Hillary Clinton to Executive Produce CW Political Anthology 'The Woman's Hour'

Hillary Clinton has signed on to executive produce a new anthology drama for The CW, titled The [...]

Hillary Clinton has signed on to executive produce a new anthology drama for The CW, titled The Woman's Hour. The first season will be based on the fight to get the 19th Amendment ratified and added to the Constitution, finally granting women the right to vote. The project will be produced with Steven Spielberg's Amblin Entertainment and written by Halt and Catch Fire writer Angelina Burnett.

The script for the first season is based on The Woman's Hour: The Great Fight to Win the Vote, written by Elaine Weiss. "Each season of 'The Woman's Hour' will celebrate those who changed history and have strong contemporary reverberations, appealing to today's rising tide of young, politically active audiences," The CW said in a statement.

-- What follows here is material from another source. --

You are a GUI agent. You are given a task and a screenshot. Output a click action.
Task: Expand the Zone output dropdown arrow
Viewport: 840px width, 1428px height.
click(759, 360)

Weiss and Clinton are executive producers on the project, with Amblin's Darryl Frank and Justin Falvey. Burnett will be the showrunner.

"Rights for the book were optioned by Amblin Television in 2018, after Clinton brought the project to long-time supporter and Amblin Chairman Steven Spielberg," the statement reads. The former Secretary of State found the book after Weiss tried to bring it to her attention once after realizing "the striking parallels between the women's suffrage movement and the 2016 presidential election between Clinton and Donald Trump."

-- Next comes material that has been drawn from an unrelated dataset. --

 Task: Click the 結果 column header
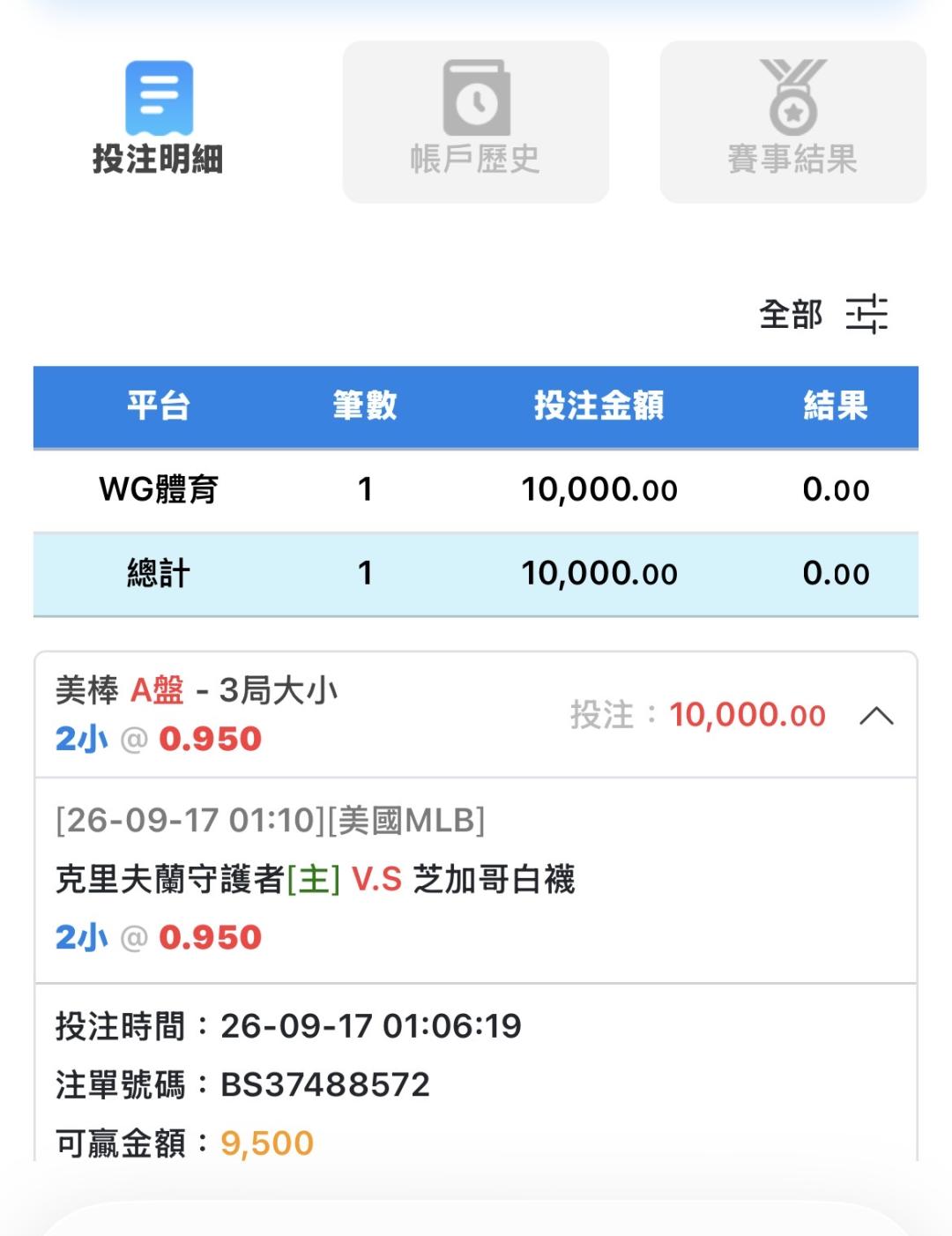tap(836, 406)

The Woman's Hour is the latest media project for Clinton. This week, she also started her first podcast, You And Me Both With Hillary Clinton. Thursday's episode featured an interview with Democratic vice presidential candidate, Sen. Kamala Harris. Earlier this year, Hulu released Hillary, a documentary series on her political career and the 2016 presidential election.

"I decided to do it because I'm not running for anything and I think my life and my story has parallels with women's lives and stories and what's going on in politics," Clinton told Vanity Fair about the documentary. "Thirty-five hours sitting in a chair answering questions is grueling but I felt like if I didn't tell my side of the story, who would?" She later noted, "At least there'll be a baseline: Here's what actually happened in my life. Here's what I actually said about it."

In July, Hulu announced plans to develop Rodham, a series based on Curtis Sittenfeld's 2020 alternative history novel, TV Line reports. In the book, Sittenfeld creates a work where Clinton never married President Bill Clinton. The series will be written and executive produced by The Affair co-creator Sarah Treem. The series "tells the story of an ambitious young woman, developing her extraordinary mind in the latter part of the 20th century, moving from idealism to cynicism and all the way back again."